> **Source data**:
+++
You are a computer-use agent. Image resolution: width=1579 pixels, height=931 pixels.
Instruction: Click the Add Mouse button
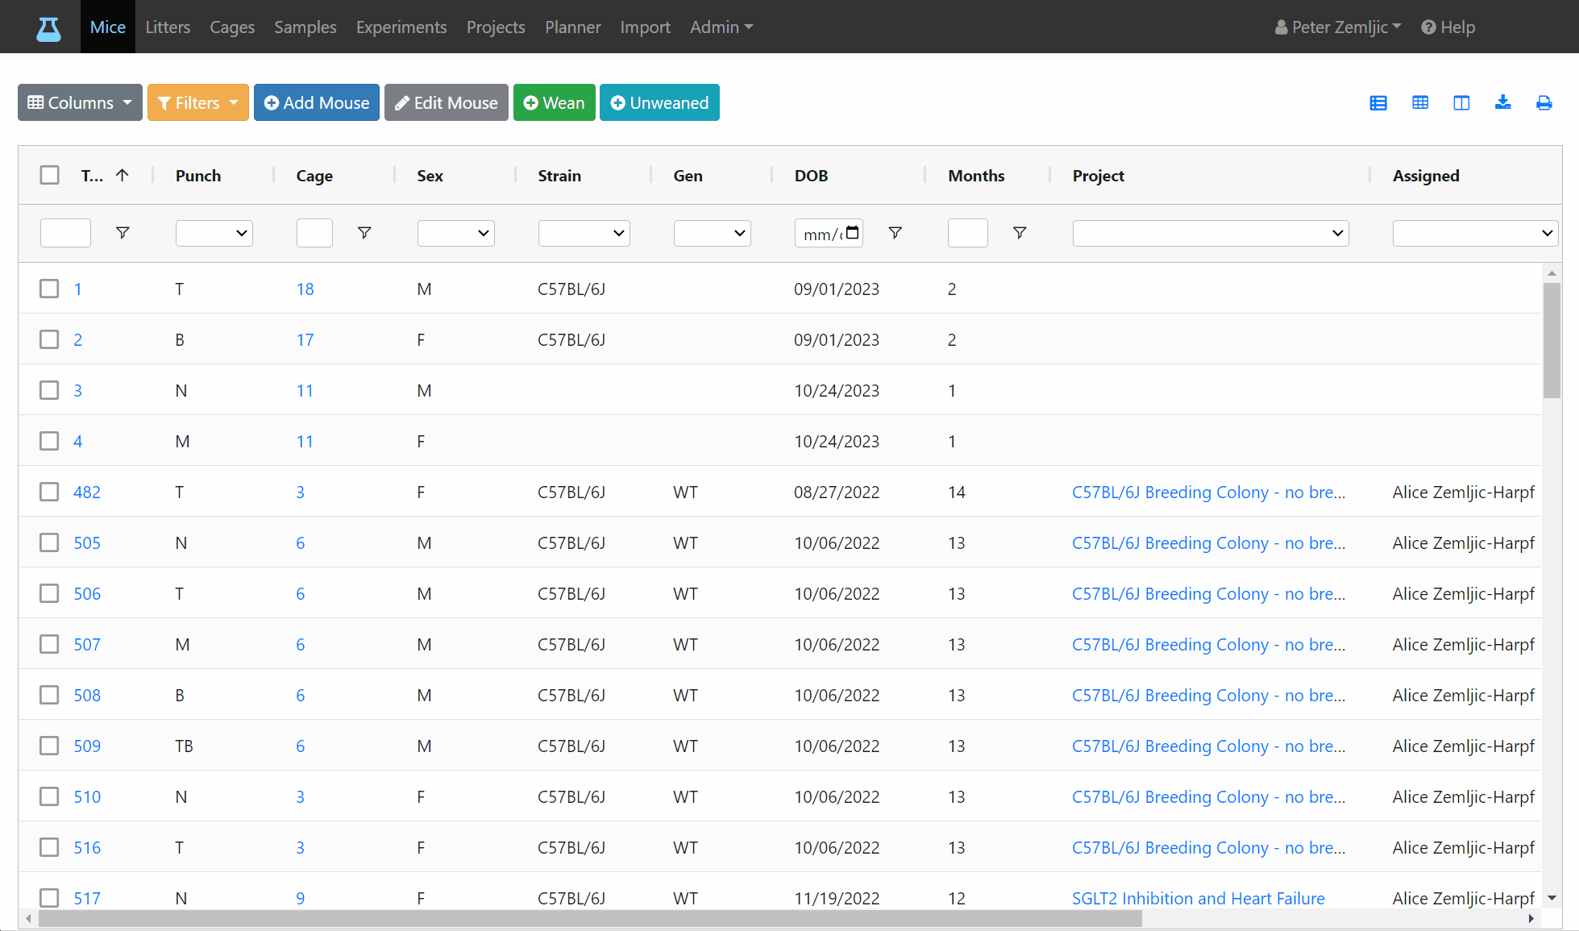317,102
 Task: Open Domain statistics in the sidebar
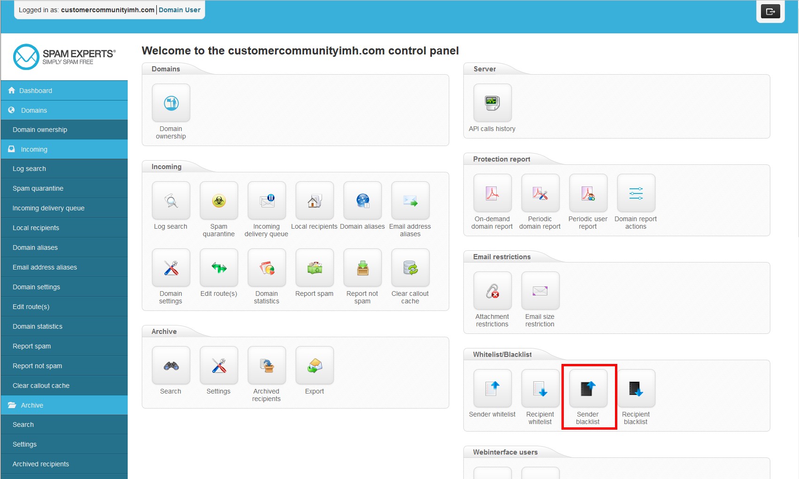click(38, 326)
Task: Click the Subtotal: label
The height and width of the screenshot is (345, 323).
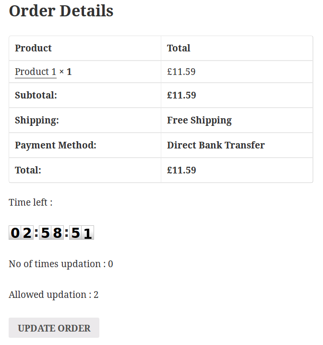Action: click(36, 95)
+++
> **Task**: Please retype, exactly as they appear, the lines from the one with "Task: Click the Subtotal: label" through the final line of the material, both included, and drop any pictures.

> **Response**:
Task: Click the Subtotal: label
The height and width of the screenshot is (345, 323).
Action: click(36, 95)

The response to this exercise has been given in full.